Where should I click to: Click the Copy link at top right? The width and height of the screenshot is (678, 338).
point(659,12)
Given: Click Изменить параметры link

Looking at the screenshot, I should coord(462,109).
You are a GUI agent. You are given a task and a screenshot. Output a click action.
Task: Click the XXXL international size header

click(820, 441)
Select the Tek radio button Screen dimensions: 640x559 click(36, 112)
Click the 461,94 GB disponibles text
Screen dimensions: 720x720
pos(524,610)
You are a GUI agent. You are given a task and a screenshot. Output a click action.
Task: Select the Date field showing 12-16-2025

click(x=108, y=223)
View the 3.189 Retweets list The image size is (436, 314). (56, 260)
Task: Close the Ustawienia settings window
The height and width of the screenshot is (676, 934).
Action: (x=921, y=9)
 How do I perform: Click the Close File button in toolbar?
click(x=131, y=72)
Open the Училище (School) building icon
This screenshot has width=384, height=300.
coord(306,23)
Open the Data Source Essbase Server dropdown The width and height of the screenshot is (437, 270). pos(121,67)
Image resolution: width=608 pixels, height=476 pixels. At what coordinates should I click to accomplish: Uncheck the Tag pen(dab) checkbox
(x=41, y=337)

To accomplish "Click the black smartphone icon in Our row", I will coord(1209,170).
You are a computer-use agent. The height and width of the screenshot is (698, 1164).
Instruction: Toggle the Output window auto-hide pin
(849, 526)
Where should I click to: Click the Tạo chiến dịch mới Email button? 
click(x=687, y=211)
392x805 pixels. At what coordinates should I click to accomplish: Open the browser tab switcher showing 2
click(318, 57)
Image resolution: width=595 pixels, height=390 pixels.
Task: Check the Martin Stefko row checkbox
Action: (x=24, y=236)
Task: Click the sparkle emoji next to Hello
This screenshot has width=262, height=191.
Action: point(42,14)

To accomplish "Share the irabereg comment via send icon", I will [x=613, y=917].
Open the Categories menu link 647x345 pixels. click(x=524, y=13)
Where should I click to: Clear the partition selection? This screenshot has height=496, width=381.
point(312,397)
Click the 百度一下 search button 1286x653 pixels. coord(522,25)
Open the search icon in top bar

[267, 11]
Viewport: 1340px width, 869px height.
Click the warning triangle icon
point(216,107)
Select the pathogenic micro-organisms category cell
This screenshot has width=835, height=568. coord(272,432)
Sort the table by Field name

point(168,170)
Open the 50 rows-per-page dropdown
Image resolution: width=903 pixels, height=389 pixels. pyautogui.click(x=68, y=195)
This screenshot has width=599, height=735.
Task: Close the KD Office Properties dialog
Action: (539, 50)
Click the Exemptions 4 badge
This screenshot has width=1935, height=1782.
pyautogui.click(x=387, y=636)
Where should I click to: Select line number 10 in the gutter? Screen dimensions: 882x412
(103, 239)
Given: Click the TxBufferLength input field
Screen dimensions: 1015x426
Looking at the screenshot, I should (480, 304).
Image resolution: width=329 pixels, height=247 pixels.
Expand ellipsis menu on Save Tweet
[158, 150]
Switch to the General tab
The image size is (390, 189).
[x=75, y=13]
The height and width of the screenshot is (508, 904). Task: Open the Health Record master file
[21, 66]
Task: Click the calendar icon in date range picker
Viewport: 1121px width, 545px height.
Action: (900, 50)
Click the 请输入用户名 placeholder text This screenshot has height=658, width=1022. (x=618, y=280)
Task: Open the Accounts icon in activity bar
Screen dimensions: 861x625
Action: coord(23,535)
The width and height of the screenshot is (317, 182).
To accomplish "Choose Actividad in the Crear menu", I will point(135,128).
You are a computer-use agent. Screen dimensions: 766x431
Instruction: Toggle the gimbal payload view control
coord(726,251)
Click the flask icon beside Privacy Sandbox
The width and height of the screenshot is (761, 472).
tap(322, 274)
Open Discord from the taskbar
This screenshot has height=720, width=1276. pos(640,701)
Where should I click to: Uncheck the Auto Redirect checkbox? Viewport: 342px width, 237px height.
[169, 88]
────
**EXERCISE INSTRUCTIONS**
One stretch of the lines above is wanted, from the line that contains "Task: Click the calendar" through the line that contains "Task: Open the Accounts icon in activity bar". Output it exactly.

**RESPONSE**
Task: Click the calendar icon in date range picker
Viewport: 1121px width, 545px height.
Action: (900, 50)
Click the 请输入用户名 placeholder text This screenshot has height=658, width=1022. (x=618, y=280)
Task: Open the Accounts icon in activity bar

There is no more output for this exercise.